Open Habbie opened 6 years ago

Habbie commented 6 years ago

@enygren wrote:

Have you considered modelling XPF after the HAProxy protocol?

https://www.haproxy.org/download/1.8/doc/proxy-protocol.txt

There was some discussion at an HTTP workshop as to whether it would be worth getting the HAProxy protocol IETF-standardized, perhaps also adding some things like encryption. (eg, having a shared key and doing AES-SIV encryption+authentication might address some of the privacy concerns). Having a shared format/payload across HTTP, DNS, and other protocols might be useful and might be BOF-worthy?

Erik

Habbie commented 6 years ago

It does not solve the 'protocol' layer the way we suggested in #11, instead relying on ALPN for that, which as I understand is not great for our use case.

I do like 'prepend the whole thing to your UDP packet or TCP connection' a bit, it avoids all the record mangling.

rgacogne commented 6 years ago

As much as I like the proxy protocol, it becomes something that a non-proxy protocol-aware receiver can't parse at all, as opposed to the current solution that can be safely ignored.

rgacogne commented 6 years ago

Also, AFAIK the proxy protocol currently only exists over TCP.

Habbie commented 6 years ago

As much as I like the proxy protocol, it becomes something that a non-proxy protocol-aware receiver can't parse at all, as opposed to the current solution that can be safely ignored.

Well, we did write down that anybody seeing XPF while not expecting it should refuse the query. This would give us that for free (although it might turn it into a drop). That's actually what I like about it.

Habbie commented 6 years ago

Also, AFAIK the proxy protocol currently only exists over TCP.

I saw the suggestion as having two sides: (1) the wire format for PROXY (2) the 'wrapping'. I'm unsure (1) makes sense for us, it's all quite verbose and to people already having a DNS wire parser it's actually more work.
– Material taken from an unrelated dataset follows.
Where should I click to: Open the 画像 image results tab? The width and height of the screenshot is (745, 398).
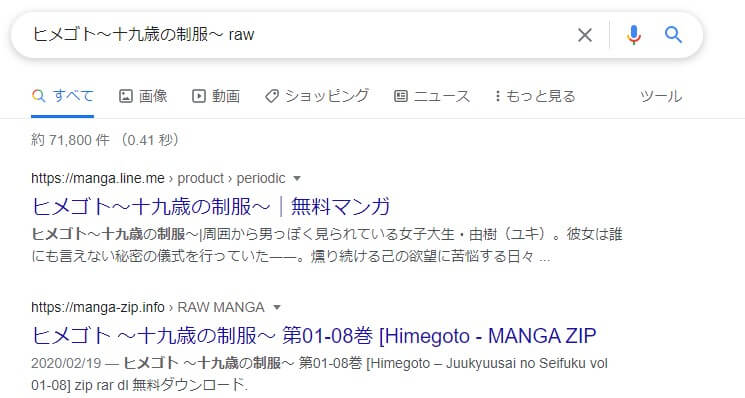tap(143, 96)

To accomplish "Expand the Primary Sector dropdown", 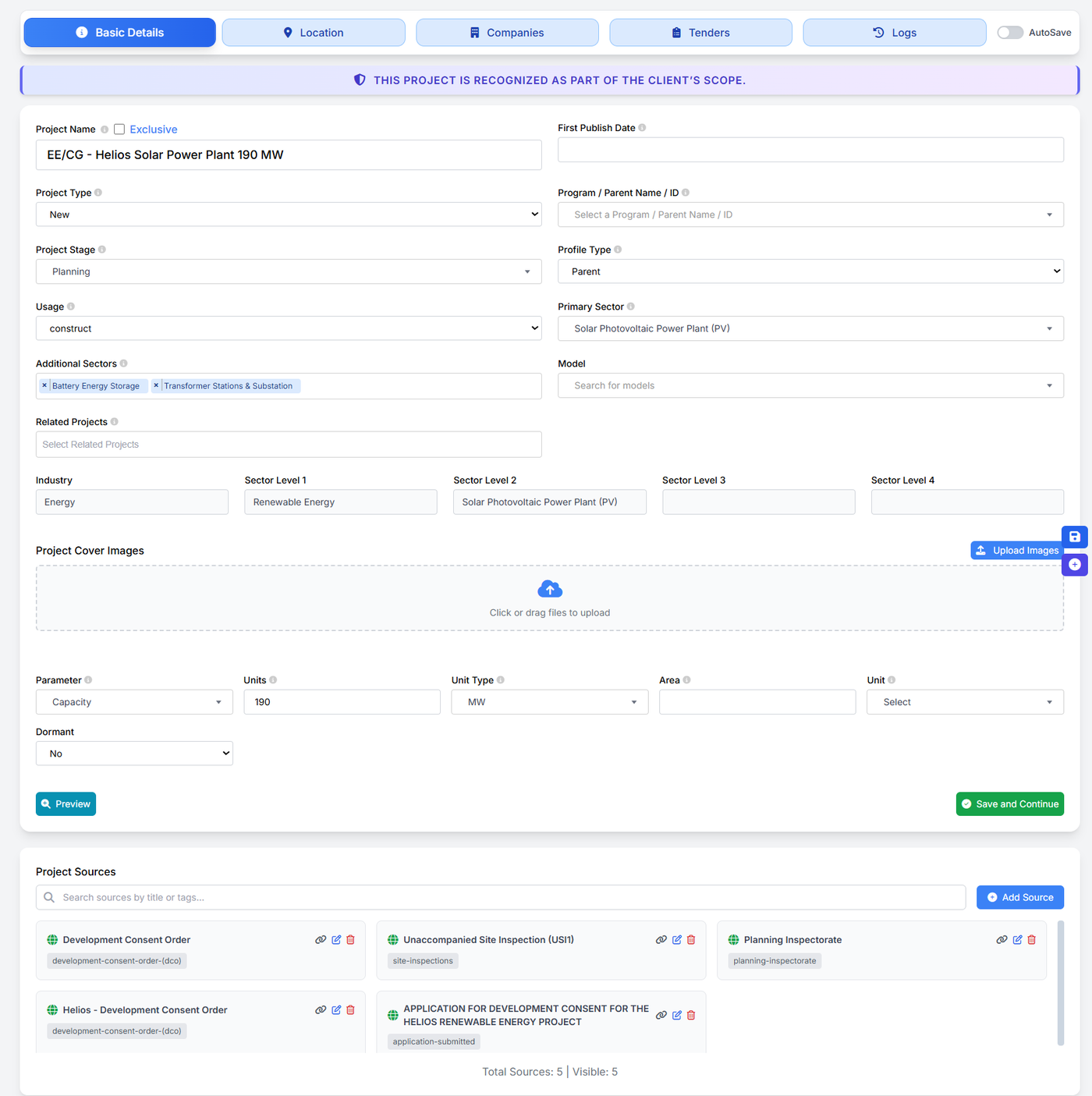I will coord(810,328).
For (2) see above.

I'm not at all advocating for either side, but there is some minor food for thought in the document.

zeha commented 6 years ago

From other protocol implementations I found that it's often easier to unwrap something than to peek into the inner packet.

Extra points for unwrapping just meaning stripping something in front, but not from the back.
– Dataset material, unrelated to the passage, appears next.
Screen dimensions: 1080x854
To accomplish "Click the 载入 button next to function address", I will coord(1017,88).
rgacogne commented 6 years ago

Extra points for unwrapping just meaning stripping something in front, but not from the back.

This.

raybellis commented 6 years ago

This does have a certain appeal, but how (should?) we distinguish between a wrapped connection from a plain one? For the proxy case I can see some benefit in restricting this to [persistent] TCP only, but it would perhaps need alternate ports.

rgacogne commented 6 years ago

I believe we would have to use alternate ports dedicated to this indeed. I'm not sure this is a better solution than the current XPF one, both make sense and might have different use cases.

raybellis commented 6 years ago

Using an entirely separate port with a prepended "wrapper" rather than something in the tail of the packet should satisfy the privacy advocates, though.

It would also simplify things for those implementations (including BIND AFAIK) that would like to examine (and act on) the transport meta data before parsing the entirety of the packet.

I'm also undecided either way, but there's merit in having the discussion.